▸ **PROVIDED TEXT**:
=== Section Start ===
She remained childless and sought comfort in increasing piety, setting up an old-people's home in Hechingen and (in 1839) a major Kinderbewahranstalt for the town (the building which housed the latter contains a bust of her and is now the Amtsgericht). The latter was set up for those children whose parents "were often hindered by business or domestic difficulties, at home or in the fields, from bringing up their small children."

For ten years she attended her father-in-law Frederick, mortally ill from war injuries, who died in 1838 at Schloss Lindich. Every Maundy Thursday, Eugénie and her husband washed the feet of twelve old and needy local people and then invited them to an Apostelmahl or Last Supper in the Billardhäuschen in the Fürstengarten, at which (after a grace) a stockfish with sauerkraut was passed round.

Eugénie became ill with tuberculosis and in winter 1846 moved into the so-called Hofküche directly behind the Villa Eugenia, since it could be better heated. Her doctors gave her odd treatments, including the inhalation of fumes from cow dung and the burning of moxa sticks on her chest. Due to the risk of spreading the disease, she could only see her husband rarely, and even then only at a distance. In summer 1847 she set off to seek a cure at the Badenweiler spa, but on the return journey she died at the Hotel Post in Freudenstadt on 1 September 1847. She was buried in the vault before the high altar of the Stiftskirche in Hechingen. On her mother's request, her heart was placed in an urn in the chapel of the Palais Leuchtenberg in Munich; since 1952 it has been housed in a niche beside the choir steps on the right side of the Stiftskirche. In her will she left her fortune of 273,000 guilders to charity.
=== Section End ===
▸ **RECORD SET**:
=== Section Start ===
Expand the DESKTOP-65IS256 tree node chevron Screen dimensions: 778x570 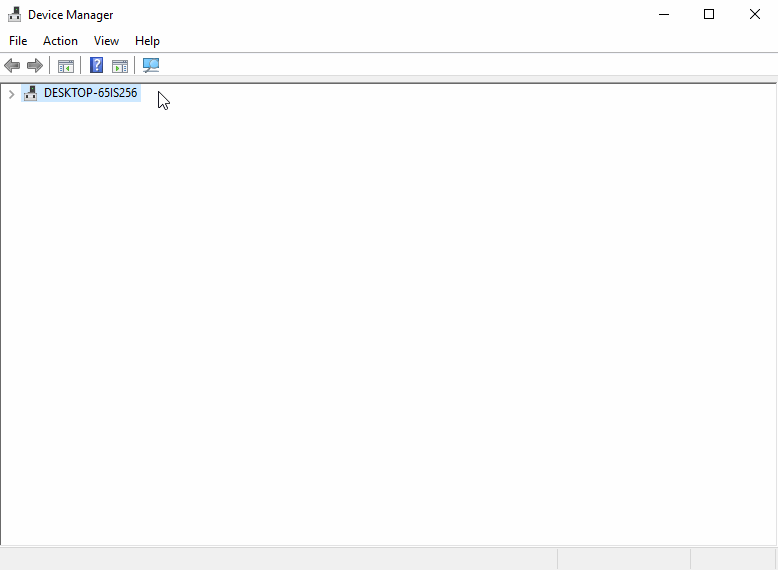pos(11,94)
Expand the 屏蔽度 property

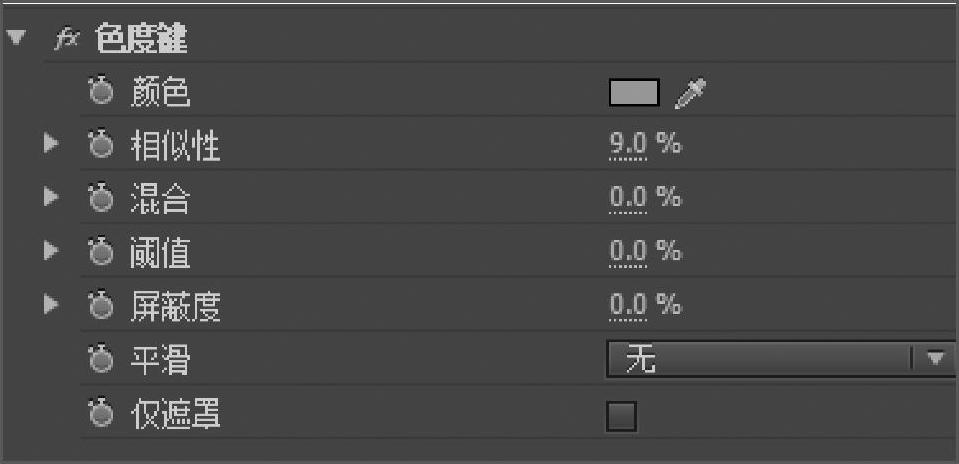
=== Section End ===
=== Section Start ===
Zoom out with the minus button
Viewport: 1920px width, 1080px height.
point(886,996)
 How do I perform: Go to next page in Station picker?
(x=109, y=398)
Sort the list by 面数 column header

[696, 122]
=== Section End ===
▸ **TASK ITEM**: Could you return the entire passage about Eugénie's later years and death, word for word?

▸ **RESPONSE TO THIS TASK**:
She remained childless and sought comfort in increasing piety, setting up an old-people's home in Hechingen and (in 1839) a major Kinderbewahranstalt for the town (the building which housed the latter contains a bust of her and is now the Amtsgericht). The latter was set up for those children whose parents "were often hindered by business or domestic difficulties, at home or in the fields, from bringing up their small children."

For ten years she attended her father-in-law Frederick, mortally ill from war injuries, who died in 1838 at Schloss Lindich. Every Maundy Thursday, Eugénie and her husband washed the feet of twelve old and needy local people and then invited them to an Apostelmahl or Last Supper in the Billardhäuschen in the Fürstengarten, at which (after a grace) a stockfish with sauerkraut was passed round.

Eugénie became ill with tuberculosis and in winter 1846 moved into the so-called Hofküche directly behind the Villa Eugenia, since it could be better heated. Her doctors gave her odd treatments, including the inhalation of fumes from cow dung and the burning of moxa sticks on her chest. Due to the risk of spreading the disease, she could only see her husband rarely, and even then only at a distance. In summer 1847 she set off to seek a cure at the Badenweiler spa, but on the return journey she died at the Hotel Post in Freudenstadt on 1 September 1847. She was buried in the vault before the high altar of the Stiftskirche in Hechingen. On her mother's request, her heart was placed in an urn in the chapel of the Palais Leuchtenberg in Munich; since 1952 it has been housed in a niche beside the choir steps on the right side of the Stiftskirche. In her will she left her fortune of 273,000 guilders to charity.